■ **Ausgewählter Auszug**:
Diese eingeengte Kammerspielatmosphäre geht mit der brillanten Geschichte eine Symbiose ein, die zeigt, dass Zeller schon bei seinem Debütfilm die Möglichkeiten der Lichtspieltechnik verstanden hat, wie kaum ein anderer. Dabei klingt der Plot simpel, man kann ihn in einem Satz zusammenfassen: Ein Demenzkranker, der von seiner Tochter gepflegt wird, verliert immer mehr den Kontakt zur Realität.Dass diese unspektakulär klingende Handlung so mitreißend, spannend und tieftraurig ist, hat viel mit der Kategorie der zweiten oscarprämierte Leistung von „The Father“ zu tun: Bester Hauptdarsteller. Anthony Hopkins spielt den Demenzkranken sprunghaft und selbstvergessen. Angsteinflößend, wie er nach einer völlig von sich selbst überzeugten Geste unvermittelt mit seinen Augen in diesem nebligen Zwischenraum verschwindet, der den Alten zu eigen ist, nur um dann kurz darauf mit einem veränderten, verwirrten und Verständnis heuchelnden Gesichtsausdruck wieder aufzutauchen.  Sein Charakter versucht, die Rolle des Gesunden weiterzuspielen.

■ **Deine Anweisungen**: Kannst du die Filmkritik zu „The Father“ oben im Anschluss an ihren letzten Satz weiterführen?

■ **Bereitgestellte Daten**:
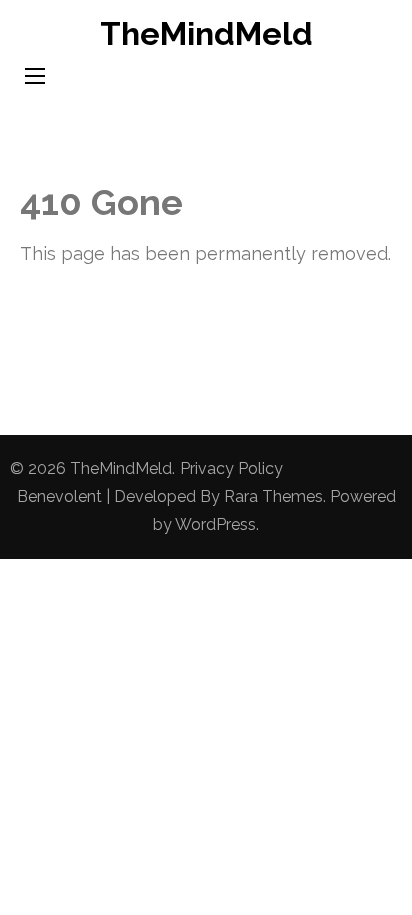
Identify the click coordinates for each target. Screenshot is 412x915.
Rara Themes (273, 496)
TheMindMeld (206, 33)
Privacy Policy (231, 468)
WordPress (215, 524)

■ **Antwort zur Übung**:
Da Hopkins die meisten Szenen dominiert und auch in fast jeder Einstellung ist, kann man leicht vergessen, dass zu einem gelungenen Kammerspiel mehr als nur ein einzelner genialer Darsteller gehört. Olivia Colman (The Favourite), die seine Tochter spielt, liefert ebenfalls die Performance ihres Lebens ab. Wie beide miteinander umgehen, entfremdet und sanft, lässt den Kinosaal mit Sicherheit gemeinsam in aufrichtige Tränen ausbrechen. So schafft „The Father“ immer wieder emotional schwer auszuhaltende Momente. Das Faszinierende daran: Eigentlich ist der Film ein Psycho-Thriller. Durch die Erzählperspektive und die Art und Weise wie sich die Puzzlestücke der Handlung immer mehr zusammensetzen, hält sich Florian Zeller fern von Demenz-Kitsch á la Til Schweigers „Honig im Kopf“ und erfindet eine ganz eigene cineastische Ausdruckweise.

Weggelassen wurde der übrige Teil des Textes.